When I started writing blogs, I had umpteen great ideas in my mind, which made me super enthusiastic and excited about the posts that I would be writing soon. So, blogging was often an enjoyable experience, I’ve always had some really good posts on my blog, which were received and appreciated well by a lot of people. But nowadays I am feeling blank, totally blank that I don’t really have anything to write about, in spite of being in the middle of a lot of happenings. Calling this “bloggers block” would be just ridiculous I guess, because I used to be so passionate about my blogs that words used to literally crawl down from my fingers, shaping up an interesting blog in no time. Even now, I do write quite a lot for my official works, but when it comes to updating my personal blog, it doesn’t happen easily. Added to this is the kind of culpable escapism that I am now addicted to, making me search for silly excuses for not updating my blog. So it doesn’t mean I can’t write, it means that I can’t write about what I want to write.
Yesterday, I kept staring at my laptop screen for hours together wondering what I should write, and quite a few random topics popped up in to my mind, but in vain.
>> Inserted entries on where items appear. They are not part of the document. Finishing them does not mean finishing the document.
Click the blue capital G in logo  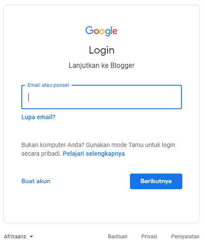tap(89, 30)
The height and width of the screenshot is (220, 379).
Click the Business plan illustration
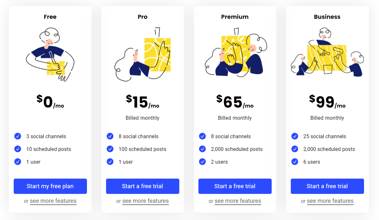point(327,52)
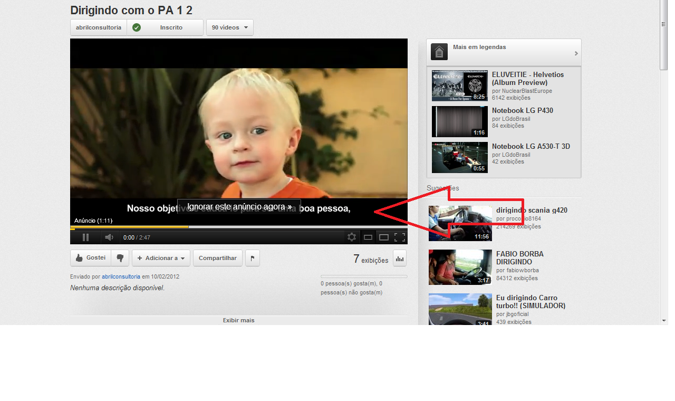
Task: Show video statistics chart
Action: point(400,259)
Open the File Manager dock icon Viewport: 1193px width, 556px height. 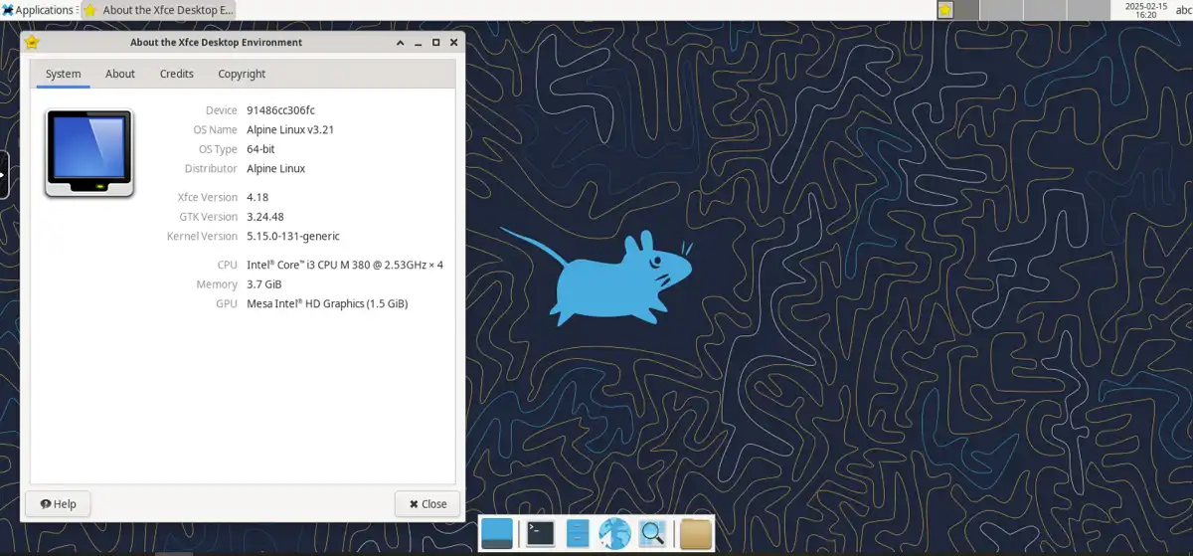tap(577, 534)
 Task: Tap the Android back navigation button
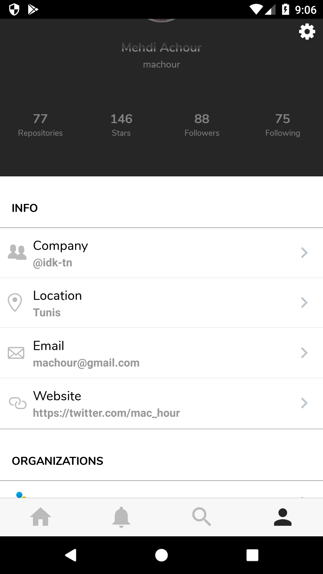[71, 555]
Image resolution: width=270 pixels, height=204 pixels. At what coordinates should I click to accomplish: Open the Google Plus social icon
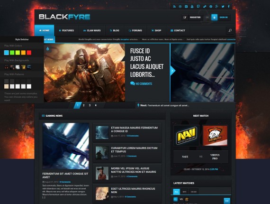(x=217, y=7)
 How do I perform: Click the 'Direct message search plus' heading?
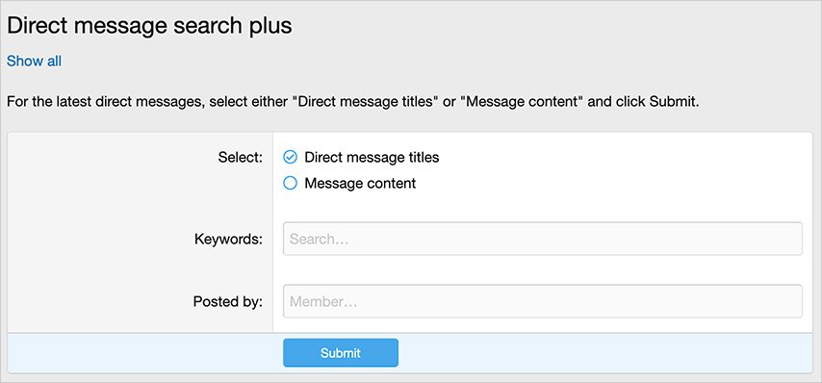(149, 26)
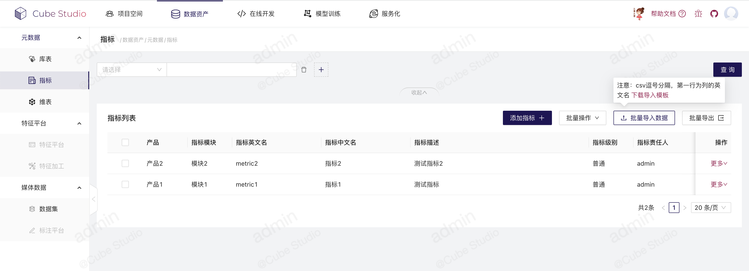Image resolution: width=749 pixels, height=271 pixels.
Task: Collapse sidebar using left arrow handle
Action: click(93, 199)
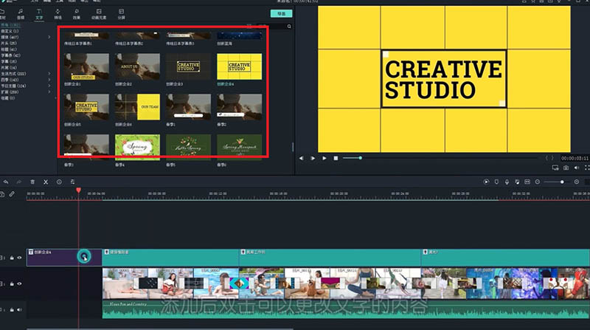Switch to the 音频 audio tab

[21, 14]
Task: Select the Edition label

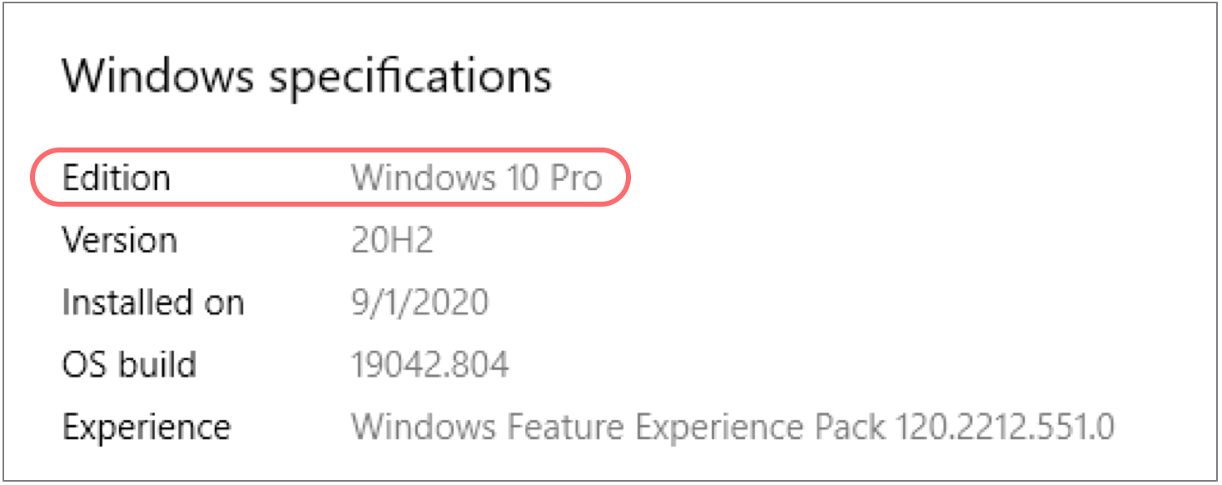Action: 117,178
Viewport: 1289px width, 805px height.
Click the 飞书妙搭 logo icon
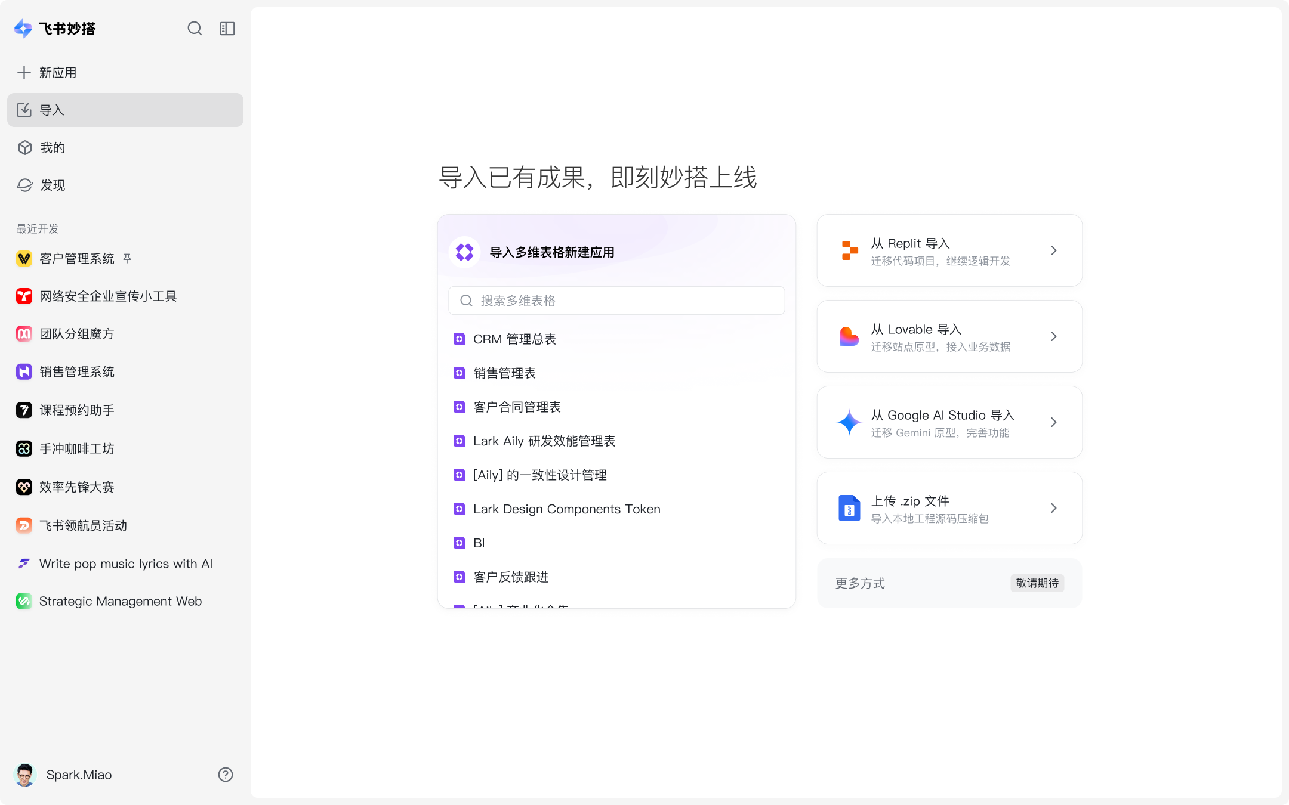pos(23,29)
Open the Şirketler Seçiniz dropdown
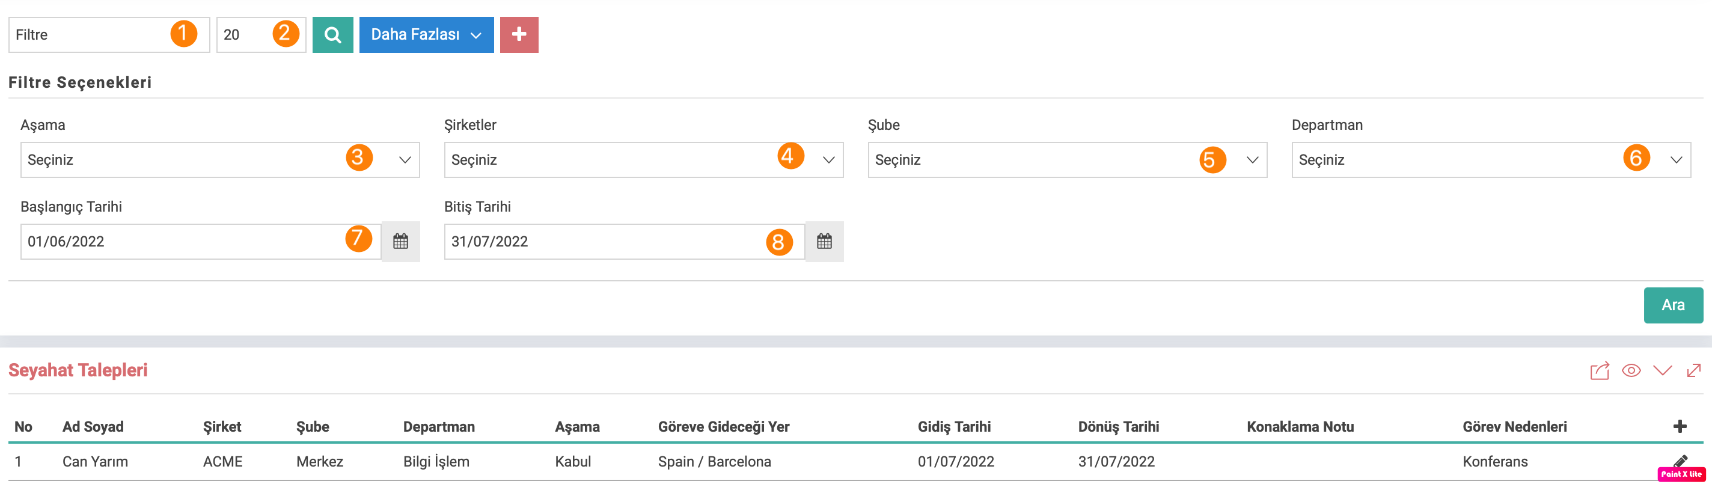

They didn’t trigger anything worth writing a catchy blog post, yet I tried wrote a few, but soon ended deleting them all as I didn’t feel they were good enough. I strongly fear I am running out of ideas, and I really want to get out of this emptiness.
My foggy brain needs a complete transformation, which should happen very soon, in order to bring back the confident writer in me, who could energetically scribble about anything and everything possible. I really want to come of out of this murkiness where I am stumbling so badly. I want to assure myself that I can always be the passionate writer that I was, and get my creative juices flowing again. For that I’ll have to go ahead and continue writing on a regular basis, even if my mind, my imagination, or my muse doesn’t support me. I will have to promise myself not to bail-out and stop at any point of time, as I can never ever imagine coming back to this foggy state where I can’t literally write anything other than the couple of official assignments that I do.